[Word and item position data]

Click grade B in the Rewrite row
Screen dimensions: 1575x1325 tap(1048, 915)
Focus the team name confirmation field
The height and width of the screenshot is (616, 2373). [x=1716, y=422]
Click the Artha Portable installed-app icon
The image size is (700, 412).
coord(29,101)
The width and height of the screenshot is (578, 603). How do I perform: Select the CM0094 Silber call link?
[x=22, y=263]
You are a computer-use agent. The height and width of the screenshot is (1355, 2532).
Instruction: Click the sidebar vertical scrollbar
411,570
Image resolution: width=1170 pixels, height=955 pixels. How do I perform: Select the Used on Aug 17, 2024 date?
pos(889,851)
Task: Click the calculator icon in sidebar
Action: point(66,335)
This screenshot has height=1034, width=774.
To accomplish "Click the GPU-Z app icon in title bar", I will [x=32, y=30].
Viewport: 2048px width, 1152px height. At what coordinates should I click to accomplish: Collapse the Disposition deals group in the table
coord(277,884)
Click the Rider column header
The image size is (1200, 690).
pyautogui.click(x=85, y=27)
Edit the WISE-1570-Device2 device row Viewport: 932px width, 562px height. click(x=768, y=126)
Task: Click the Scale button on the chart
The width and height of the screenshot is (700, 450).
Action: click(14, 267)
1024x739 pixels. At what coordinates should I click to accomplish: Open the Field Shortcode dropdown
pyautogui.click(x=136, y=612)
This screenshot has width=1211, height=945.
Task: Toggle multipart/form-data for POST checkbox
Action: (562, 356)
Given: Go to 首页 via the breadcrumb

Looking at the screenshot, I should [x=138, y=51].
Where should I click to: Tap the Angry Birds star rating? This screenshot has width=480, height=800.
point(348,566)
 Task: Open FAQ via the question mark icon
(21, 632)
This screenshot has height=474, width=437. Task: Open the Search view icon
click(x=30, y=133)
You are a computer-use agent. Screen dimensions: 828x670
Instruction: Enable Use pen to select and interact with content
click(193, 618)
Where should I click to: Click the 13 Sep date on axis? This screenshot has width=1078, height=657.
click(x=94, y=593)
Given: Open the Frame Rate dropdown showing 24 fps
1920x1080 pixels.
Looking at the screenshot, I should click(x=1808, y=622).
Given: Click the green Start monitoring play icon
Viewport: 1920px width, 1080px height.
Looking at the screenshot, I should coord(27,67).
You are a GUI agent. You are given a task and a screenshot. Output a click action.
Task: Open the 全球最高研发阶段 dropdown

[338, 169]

Exercise description: Give every line of the material above as a numbered list, leaving out the blank lines.

The reply:
1. Click grade B in the Rewrite row
2. Screen dimensions: 1575x1325 tap(1048, 915)
3. Focus the team name confirmation field
4. The height and width of the screenshot is (616, 2373). [x=1716, y=422]
5. Click the Artha Portable installed-app icon
6. The image size is (700, 412).
7. coord(29,101)
8. The width and height of the screenshot is (578, 603). How do I perform: Select the CM0094 Silber call link?
9. [x=22, y=263]
10. You are a computer-use agent. The height and width of the screenshot is (1355, 2532).
11. Instruction: Click the sidebar vertical scrollbar
12. 411,570
13. Image resolution: width=1170 pixels, height=955 pixels. How do I perform: Select the Used on Aug 17, 2024 date?
14. pos(889,851)
15. Task: Click the calculator icon in sidebar
16. Action: point(66,335)
17. This screenshot has height=1034, width=774.
18. To accomplish "Click the GPU-Z app icon in title bar", I will [x=32, y=30].
19. Viewport: 2048px width, 1152px height. At what coordinates should I click to accomplish: Collapse the Disposition deals group in the table
20. coord(277,884)
21. Click the Rider column header
22. The image size is (1200, 690).
23. pyautogui.click(x=85, y=27)
24. Edit the WISE-1570-Device2 device row Viewport: 932px width, 562px height. click(x=768, y=126)
25. Task: Click the Scale button on the chart
26. The width and height of the screenshot is (700, 450).
27. Action: click(14, 267)
28. 1024x739 pixels. At what coordinates should I click to accomplish: Open the Field Shortcode dropdown
29. pyautogui.click(x=136, y=612)
30. This screenshot has width=1211, height=945.
31. Task: Toggle multipart/form-data for POST checkbox
32. Action: (562, 356)
33. Given: Go to 首页 via the breadcrumb
34. Looking at the screenshot, I should [x=138, y=51].
35. Where should I click to: Tap the Angry Birds star rating? This screenshot has width=480, height=800.
36. point(348,566)
37.  Task: Open FAQ via the question mark icon
38. (21, 632)
39. This screenshot has height=474, width=437. Task: Open the Search view icon
40. click(x=30, y=133)
41. You are a computer-use agent. Screen dimensions: 828x670
42. Instruction: Enable Use pen to select and interact with content
43. click(193, 618)
44. Where should I click to: Click the 13 Sep date on axis? This screenshot has width=1078, height=657.
45. click(x=94, y=593)
46. Given: Open the Frame Rate dropdown showing 24 fps
47. 1920x1080 pixels.
48. Looking at the screenshot, I should click(x=1808, y=622).
49. Given: Click the green Start monitoring play icon
50. Viewport: 1920px width, 1080px height.
51. Looking at the screenshot, I should coord(27,67).
52. You are a GUI agent. You are given a task and a screenshot. Output a click action.
53. Task: Open the 全球最高研发阶段 dropdown
54. [338, 169]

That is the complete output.